The compressor 120 is coupled to the vapor filter 115 by conventional means and may be a conventional compressor employed in refrigerant processing. In one embodiment, the compressor 120 may include two or more compressors in series or in parallel with one another, and may have additional processing components interconnected therebetween. The compressor 120 may increase the pressure of the refrigerant to between about 5 psi and about 300 psi in the illustrated embodiment.
The radiator 125 is coupled to the compressor 120 by conventional means and may be a conventional radiator or condenser or other component employed to cool refrigerant. In one embodiment, the refrigerant leaving the compressor 120 may have a significantly raised temperature, and the radiator 125 may operate to allow heat to dissipate from the refrigerant such that contaminants may condense out of the refrigerant.
The liquid filter 130 is coupled to the radiator 125 by conventional means and may be a conventional liquid filter employed to remove liquid contaminants from single- or multi-phase refrigerants, such as R-22 or R-12. However, those having skill in the art understand that the present invention is not limited to designs for or use with R-22 and R-12 refrigerants.
In one embodiment, the liquid filter 130 may include two or more filters in series or in parallel with one another. The liquid filter 130 may be the final component forming the 2PDF path. However, those skilled in the art understand that the 2PDF path may include additional components before or after the liquid filter, and the order of the components discussed above may be rearranged, such embodiments remaining within the scope of the present invention.
The liquid filter 130 is conventionally coupled to the storage tank 140, which, in turn, is conventionally coupled to the system under repair 145. The storage tank 140 may be coupled to the system under repair 145 via the connection of an outlet connector 160 with a recharge connector 165. The storage tank 140 may be a conventional vessel employed to contain and store single-or multi-phase pressurized refrigerant.
As shown in FIG. 1, one embodiment of the present invention may include a hand-carryable chassis 170. The accumulator 135, the storage tank 140 and the 2PDF path and/or the components thereof may be coupled to the chassis 170. By hand-carryable, it is intended that one or two workers may transport the recovery system 100 over moderate distances, such as from a storage location to a work vehicle and then to a job-site, without the assistance of a crane, winch or other lift-assist device. In one embodiment, the weight of the hand-carryable system 100 may be between about 100 lbs and about 250 lbs, and may have an envelope volume between about 6.5 ft3 and about 8.0 ft3 in the illustrated embodiment. Accordingly, in one embodiment, the system 100 may be configured to fit into or have integrated therewith a carrying case, or the system 100 may be configured to be worn as a backpack.
Turning to FIG. 2, illustrated is a refrigerant recovery system 200 constructed according to the principles of the present invention. The system 200 is similar to the system 100 shown in FIG. 1, in that the system 200 includes an integrated 2PDF path 210, an accumulator 135 and a storage tank 140, and is coupled to a system under repair 145. However, the system 200 further includes a return path 215 for delivering processed refrigerant from the storage tank 140 back to the accumulator 135.
The return path 215 may include a control valve 217 a and a check valve 218 a coupled to the return path 215. When the control valve 217 a is open, processed refrigerant is allowed to flow from the storage tank 140 back to the accumulator 135 to be directed through the 2PDF path 210 again. This process may be repeated a predetermined number of times or for a predetermined time period before the control valve 217 a is closed and the processed refrigerant is contained once again in the storage tank 140.
====
● Prompt 1
Reproduce the portion of the refrigerant recovery excerpt that opens with the words containing "The return path 215 may" and closes with "storage tank 140.".
● Prompt 2
According to the refrigerant recovery excerpt, what weight range is given for the hand-carryable system in one embodiment?
● Prompt 3
Carry the refrigerant recovery excerpt forward from its final sentence.

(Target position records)
====
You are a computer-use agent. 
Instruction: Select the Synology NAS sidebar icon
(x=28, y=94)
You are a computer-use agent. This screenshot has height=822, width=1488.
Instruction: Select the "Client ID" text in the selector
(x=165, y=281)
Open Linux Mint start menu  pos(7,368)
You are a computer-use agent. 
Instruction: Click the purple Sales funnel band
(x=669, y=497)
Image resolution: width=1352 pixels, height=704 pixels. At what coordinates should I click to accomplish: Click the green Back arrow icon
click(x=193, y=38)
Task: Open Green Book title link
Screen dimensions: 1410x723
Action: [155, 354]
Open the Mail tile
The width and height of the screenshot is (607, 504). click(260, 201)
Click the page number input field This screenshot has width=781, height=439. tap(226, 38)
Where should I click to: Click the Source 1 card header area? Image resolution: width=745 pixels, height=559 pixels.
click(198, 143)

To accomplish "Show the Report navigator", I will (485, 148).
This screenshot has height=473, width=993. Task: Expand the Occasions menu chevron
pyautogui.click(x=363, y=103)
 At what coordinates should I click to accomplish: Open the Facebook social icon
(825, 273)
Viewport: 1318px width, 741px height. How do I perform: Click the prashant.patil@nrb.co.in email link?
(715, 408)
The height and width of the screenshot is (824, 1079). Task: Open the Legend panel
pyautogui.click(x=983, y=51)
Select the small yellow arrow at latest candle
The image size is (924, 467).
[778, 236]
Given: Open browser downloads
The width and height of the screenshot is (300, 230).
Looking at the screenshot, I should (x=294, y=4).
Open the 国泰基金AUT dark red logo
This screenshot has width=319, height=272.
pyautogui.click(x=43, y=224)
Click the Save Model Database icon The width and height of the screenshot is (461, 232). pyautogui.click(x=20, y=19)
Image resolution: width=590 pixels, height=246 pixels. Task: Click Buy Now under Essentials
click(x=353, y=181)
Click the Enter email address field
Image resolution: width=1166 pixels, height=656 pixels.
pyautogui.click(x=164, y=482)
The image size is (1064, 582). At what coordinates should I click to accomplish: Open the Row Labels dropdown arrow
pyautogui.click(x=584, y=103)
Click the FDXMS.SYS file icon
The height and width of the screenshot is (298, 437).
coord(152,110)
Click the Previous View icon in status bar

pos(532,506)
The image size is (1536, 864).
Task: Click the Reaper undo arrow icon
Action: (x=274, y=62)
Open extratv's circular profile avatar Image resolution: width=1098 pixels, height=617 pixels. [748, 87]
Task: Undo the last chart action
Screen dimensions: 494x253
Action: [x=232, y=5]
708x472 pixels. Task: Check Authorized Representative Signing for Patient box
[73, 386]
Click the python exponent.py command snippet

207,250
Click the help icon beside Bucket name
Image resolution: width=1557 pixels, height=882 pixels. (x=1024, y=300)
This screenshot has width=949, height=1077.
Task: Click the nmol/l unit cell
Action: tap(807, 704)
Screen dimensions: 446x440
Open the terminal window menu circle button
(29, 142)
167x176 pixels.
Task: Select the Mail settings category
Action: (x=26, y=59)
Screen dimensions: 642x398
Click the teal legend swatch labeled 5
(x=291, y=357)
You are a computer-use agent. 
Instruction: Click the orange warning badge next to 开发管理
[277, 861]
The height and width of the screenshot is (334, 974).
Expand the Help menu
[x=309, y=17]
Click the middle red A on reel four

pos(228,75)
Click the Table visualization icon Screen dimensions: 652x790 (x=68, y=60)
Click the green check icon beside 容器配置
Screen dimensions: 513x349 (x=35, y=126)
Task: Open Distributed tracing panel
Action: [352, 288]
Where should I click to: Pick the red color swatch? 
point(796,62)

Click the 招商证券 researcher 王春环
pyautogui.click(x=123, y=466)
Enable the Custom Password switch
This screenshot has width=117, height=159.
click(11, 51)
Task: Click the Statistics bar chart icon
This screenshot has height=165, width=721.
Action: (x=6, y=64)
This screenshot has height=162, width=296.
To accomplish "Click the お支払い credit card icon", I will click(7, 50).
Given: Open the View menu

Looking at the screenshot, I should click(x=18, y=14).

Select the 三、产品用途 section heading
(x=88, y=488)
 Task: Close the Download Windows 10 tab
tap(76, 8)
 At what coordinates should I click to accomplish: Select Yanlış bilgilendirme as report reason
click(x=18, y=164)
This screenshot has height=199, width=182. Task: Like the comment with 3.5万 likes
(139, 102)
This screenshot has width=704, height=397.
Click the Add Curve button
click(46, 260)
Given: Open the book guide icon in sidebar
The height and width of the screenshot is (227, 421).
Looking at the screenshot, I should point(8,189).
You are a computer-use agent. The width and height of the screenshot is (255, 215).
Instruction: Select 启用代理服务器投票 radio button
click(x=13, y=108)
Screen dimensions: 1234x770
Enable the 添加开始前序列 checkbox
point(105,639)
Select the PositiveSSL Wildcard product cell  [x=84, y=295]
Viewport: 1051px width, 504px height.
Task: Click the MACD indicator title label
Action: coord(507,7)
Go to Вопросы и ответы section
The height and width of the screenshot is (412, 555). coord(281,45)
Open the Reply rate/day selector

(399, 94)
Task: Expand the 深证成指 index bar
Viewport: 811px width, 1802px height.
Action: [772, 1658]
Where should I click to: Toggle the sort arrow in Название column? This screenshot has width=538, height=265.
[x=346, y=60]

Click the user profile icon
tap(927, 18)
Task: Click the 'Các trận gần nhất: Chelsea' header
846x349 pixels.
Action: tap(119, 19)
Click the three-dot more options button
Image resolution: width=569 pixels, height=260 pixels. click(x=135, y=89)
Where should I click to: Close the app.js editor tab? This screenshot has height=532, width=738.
====
● Final result 1
The return path 215 may include a control valve 217 a and a check valve 218 a coupled to the return path 215. When the control valve 217 a is open, processed refrigerant is allowed to flow from the storage tank 140 back to the accumulator 135 to be directed through the 2PDF path 210 again. This process may be repeated a predetermined number of times or for a predetermined time period before the control valve 217 a is closed and the processed refrigerant is contained once again in the storage tank 140.

● Final result 2
Between about 100 lbs and about 250 lbs.

● Final result 3
In one embodiment, the system 200 may include a moisture sensor 220. The moisture sensor 220 may be a conventional sensor used to detect moisture saturation or humidity in a vaporous fluid. However, in another embodiment, the moisture sensor 220 may be an electronic sensor, such as a Wet-Tec™ Electronic Refrigerant Moisture Sensor, commercially available from the Parker Hannifin Corporation. The Wet-Tec™ employs an optic-electronic transducer to recognize color changes in cobalt bromide paper. The color changes are dependent upon the surrounding relative humidity and correspond to a low voltage DC signal output that correlates with a wet or dry system. The moisture sensor 220 may send a indication signal to a computer (not shown) for subsequent process-control use. In one embodiment, rather than closing the return path valve 217 a after a predetermined time period or number of cycles, the return path valve 217 a may remain open while the moisture sensor 220 detects moisture in the processed refrigerant above a predetermined amount or, for example, above a predetermined relative humidity. In this manner, the refrigerant may be recycled through the 2PDF path 210 until a desired refrigerant purity is obtained.
In another embodiment, the system 200 may include additional control valves 217 at various locations in the system 200, including between components in the 2PDF path 210. For example, a control valve 217 b coupled between the vapor filter 115 and a low pressure compressor 225 may permit fluid flow from the vapor filter 115 to the low pressure compressor 225, or the control valve 217 b may closed so that fluid flow bypasses the low pressure compressor 225. The 2PDF path 210 may also include a valve 217 c coupled between a high pressure compressor 230 and the radiator 125 and either permit fluid flow from the high pressure compressor 230 to the radiator 125 or prevent such fluid flow, and, instead, direct fluid flow to an atmospheric vent 235. Similarly, a control valve 217 d may be opened to permit contaminated refrigerant into the system 200 after coupling the accumulator 135 to the system under repair 145, and a control valve 217 e may be opened to permit recycled refrigerant to flow from the storage tank 140 and recharge the system under repair 145.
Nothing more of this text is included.